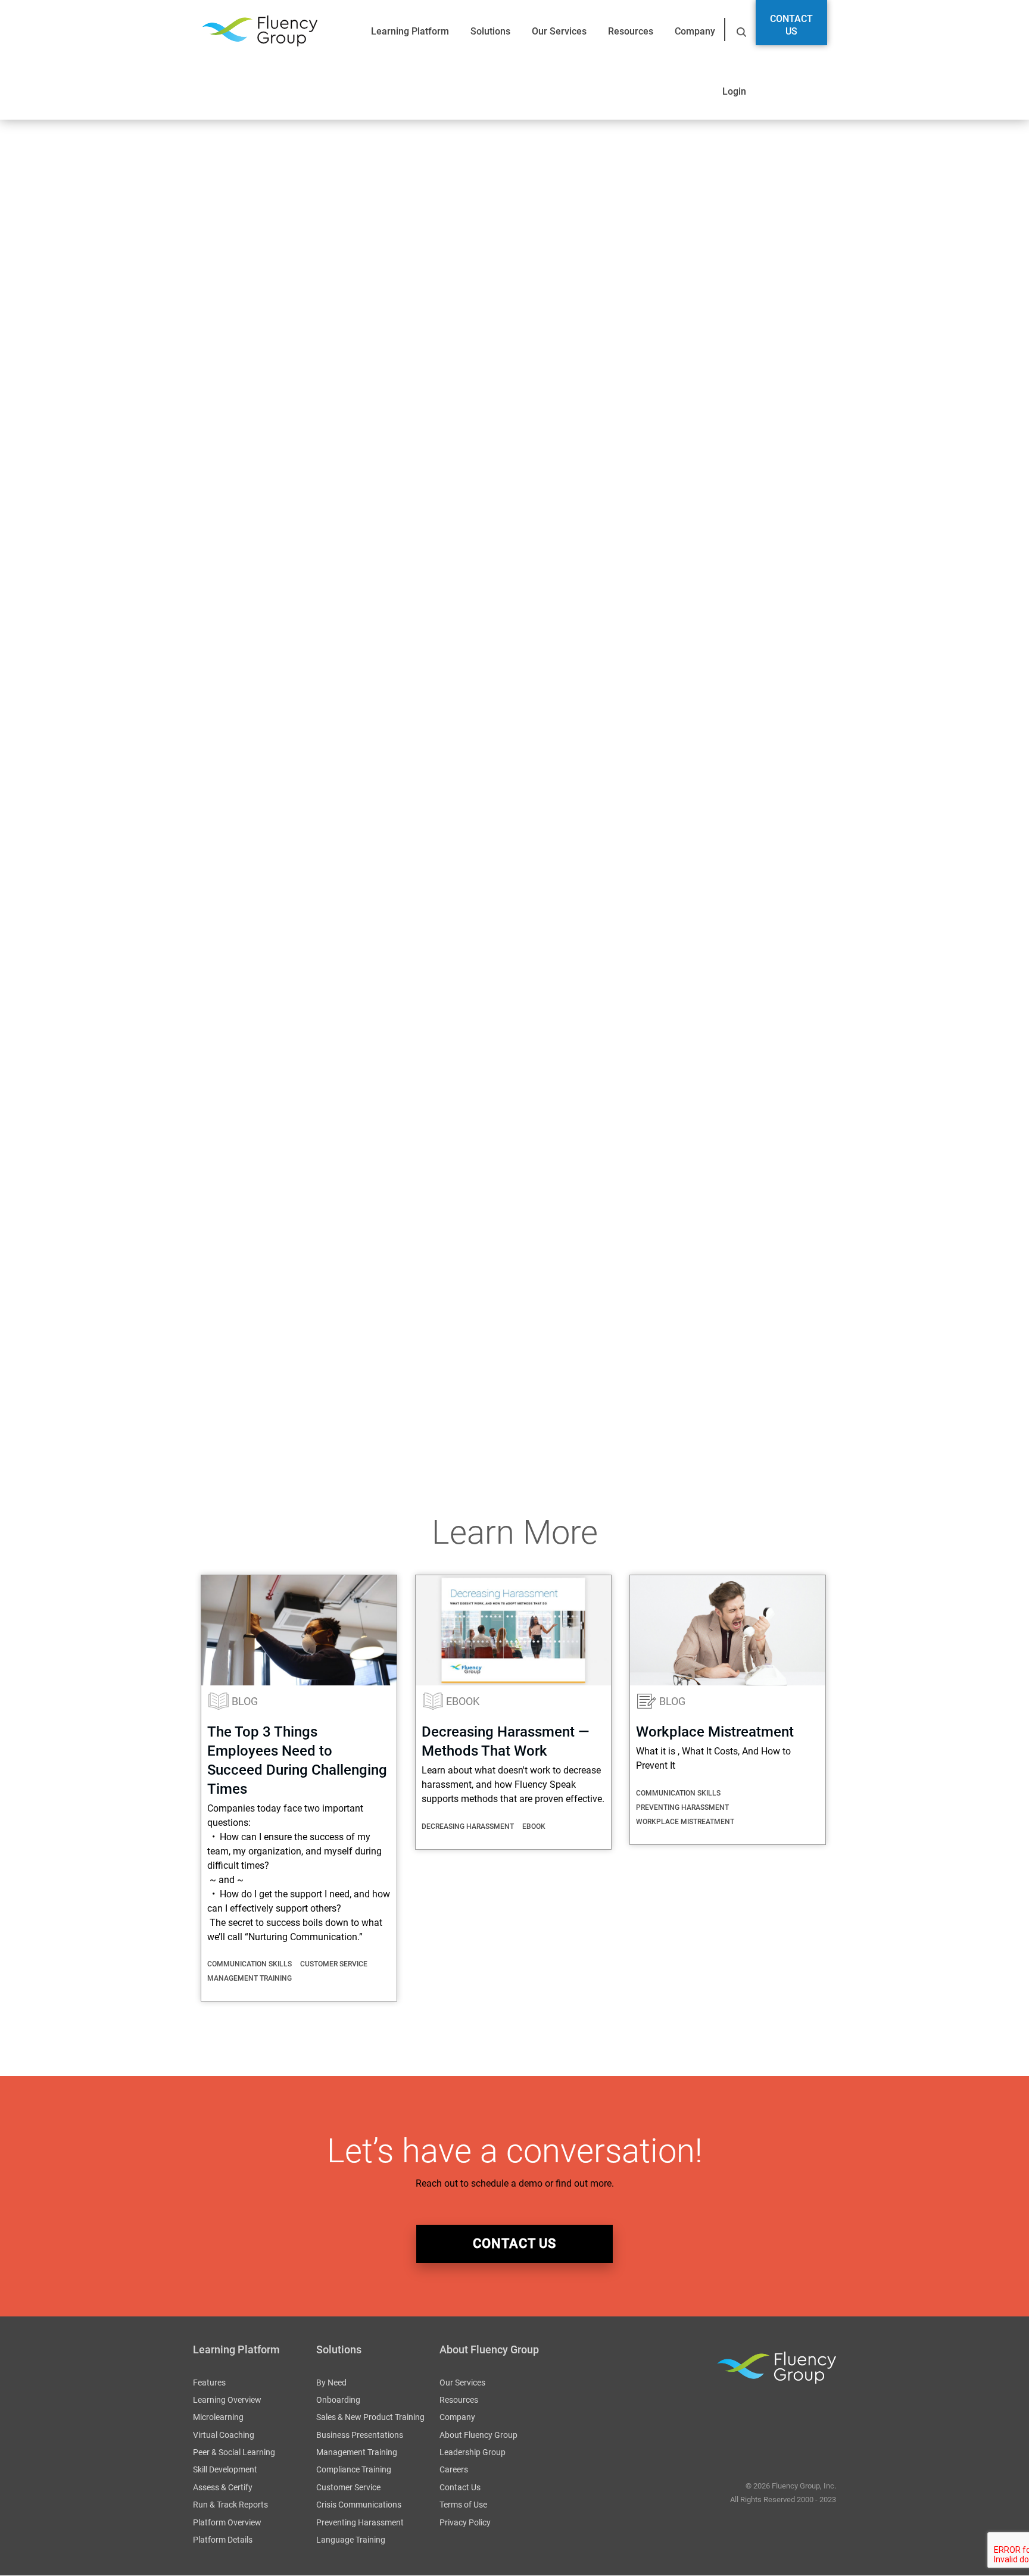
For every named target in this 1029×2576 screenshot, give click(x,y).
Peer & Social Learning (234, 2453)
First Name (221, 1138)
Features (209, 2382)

==

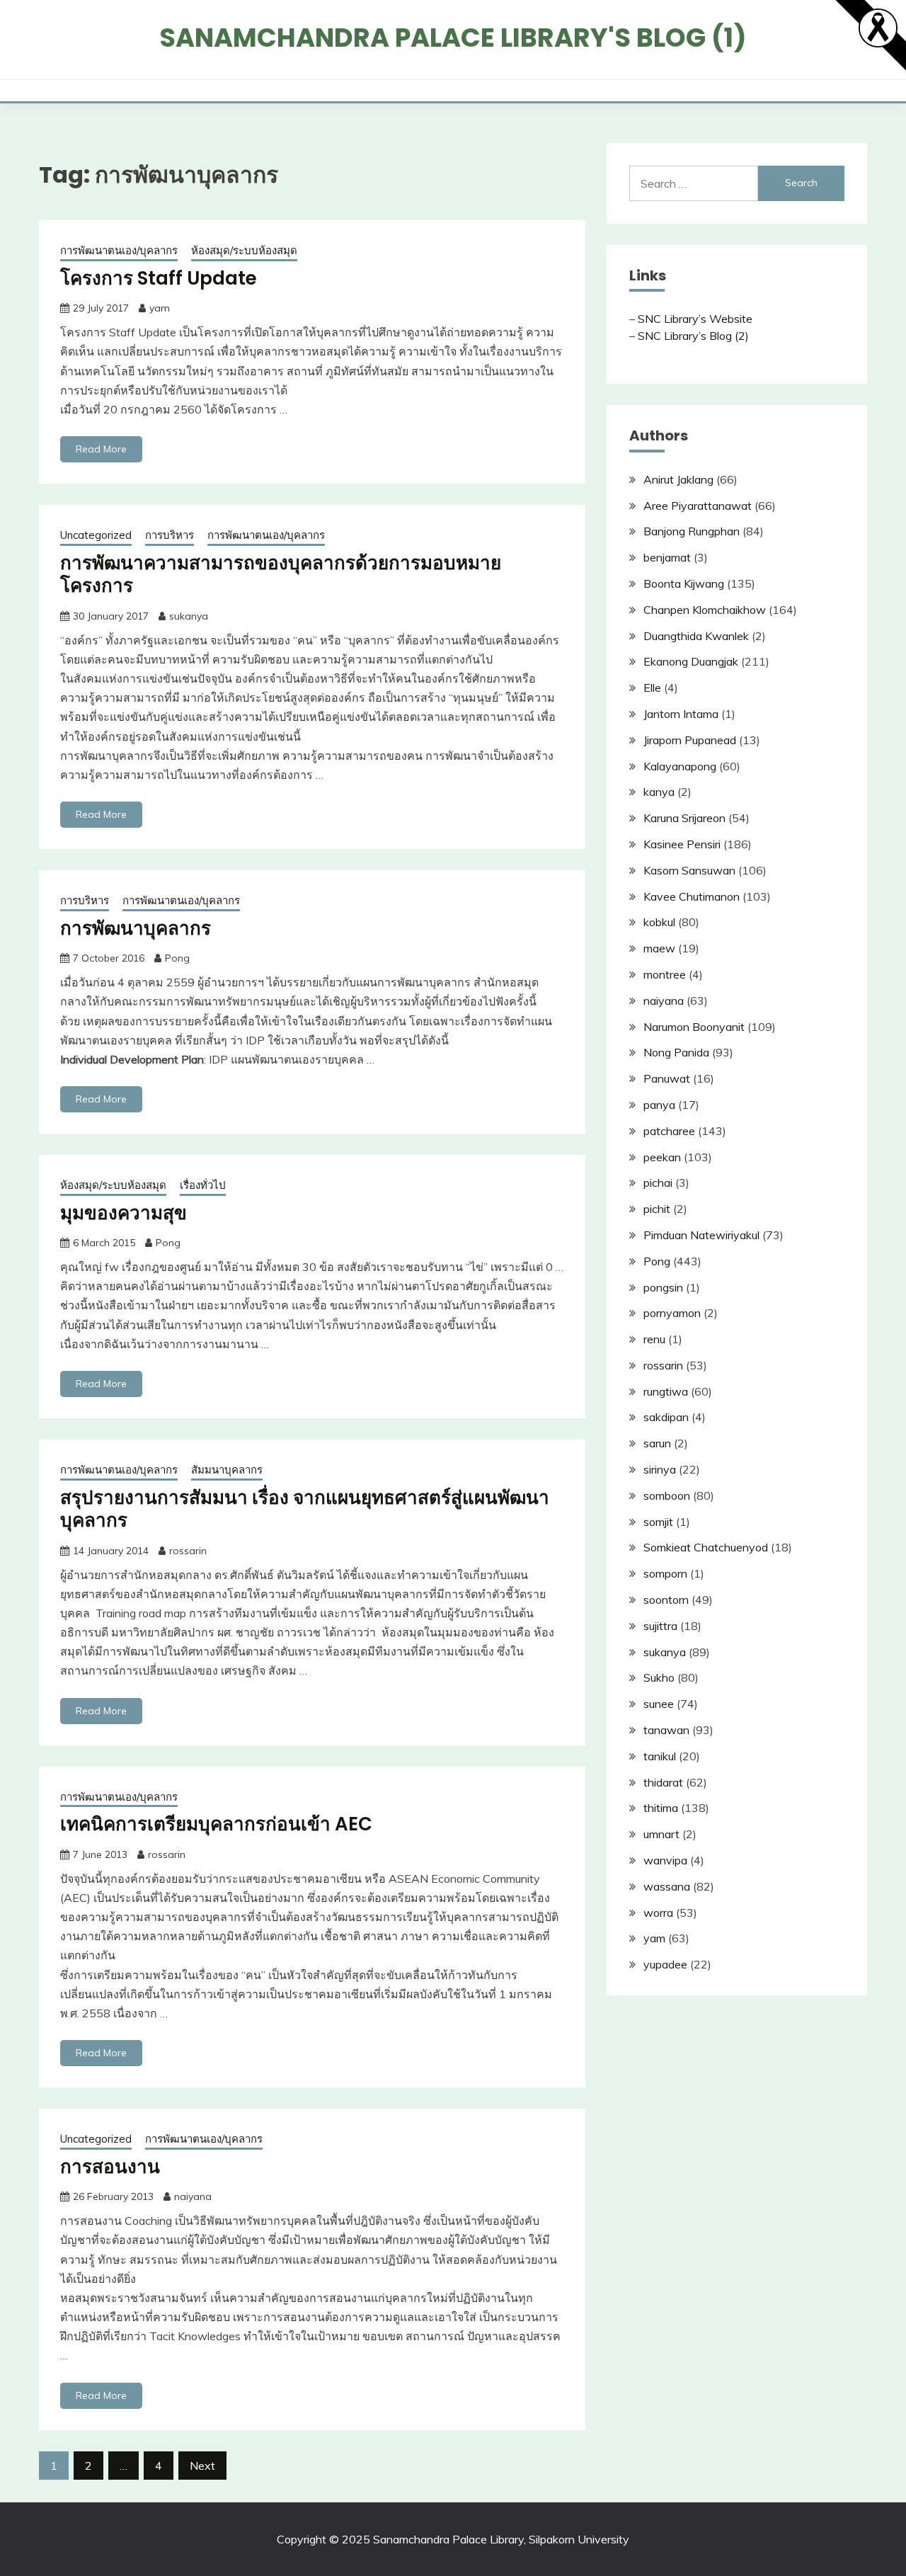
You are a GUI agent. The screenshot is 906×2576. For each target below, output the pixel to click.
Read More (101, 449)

---

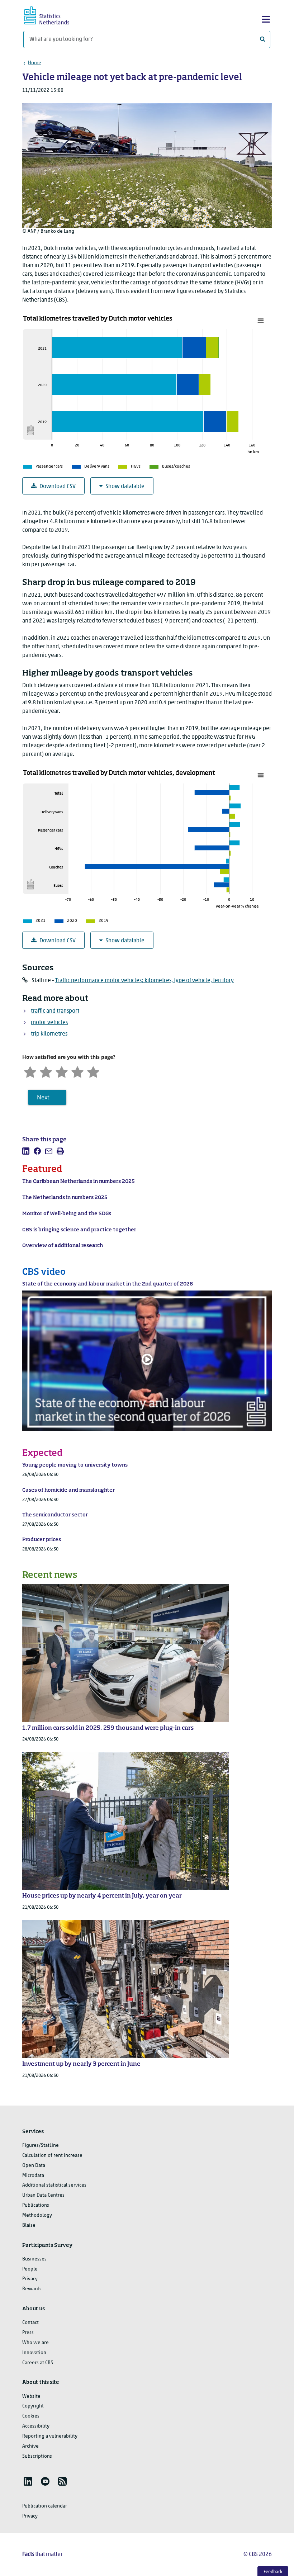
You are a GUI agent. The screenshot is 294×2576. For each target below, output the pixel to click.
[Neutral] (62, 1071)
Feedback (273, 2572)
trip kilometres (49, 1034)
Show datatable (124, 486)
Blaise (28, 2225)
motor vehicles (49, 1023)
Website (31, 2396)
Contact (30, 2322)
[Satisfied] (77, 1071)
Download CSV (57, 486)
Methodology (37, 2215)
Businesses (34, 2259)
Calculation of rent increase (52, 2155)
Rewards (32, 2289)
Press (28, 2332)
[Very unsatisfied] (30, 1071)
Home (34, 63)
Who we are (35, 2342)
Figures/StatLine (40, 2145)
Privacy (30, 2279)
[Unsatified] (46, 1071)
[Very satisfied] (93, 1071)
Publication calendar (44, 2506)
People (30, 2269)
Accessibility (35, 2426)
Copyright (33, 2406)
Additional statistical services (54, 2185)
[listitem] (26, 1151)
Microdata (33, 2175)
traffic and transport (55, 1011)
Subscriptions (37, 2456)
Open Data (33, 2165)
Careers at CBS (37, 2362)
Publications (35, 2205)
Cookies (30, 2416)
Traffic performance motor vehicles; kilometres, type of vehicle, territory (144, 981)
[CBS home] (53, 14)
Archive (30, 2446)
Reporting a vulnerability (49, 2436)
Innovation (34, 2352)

### TASK DESCRIPTION
Search the listing above for the word "target", and copy every line that has it.

### OUTPUT FOR THIS TASK
For every named target in this 1029×2576 screenshot, give click(x,y).
You are a GUI agent. The screenshot is 906×2576. For each target below, output the pixel to click.
You are a GUI agent. The screenshot is 294×2576. For each target below, output the pixel to click.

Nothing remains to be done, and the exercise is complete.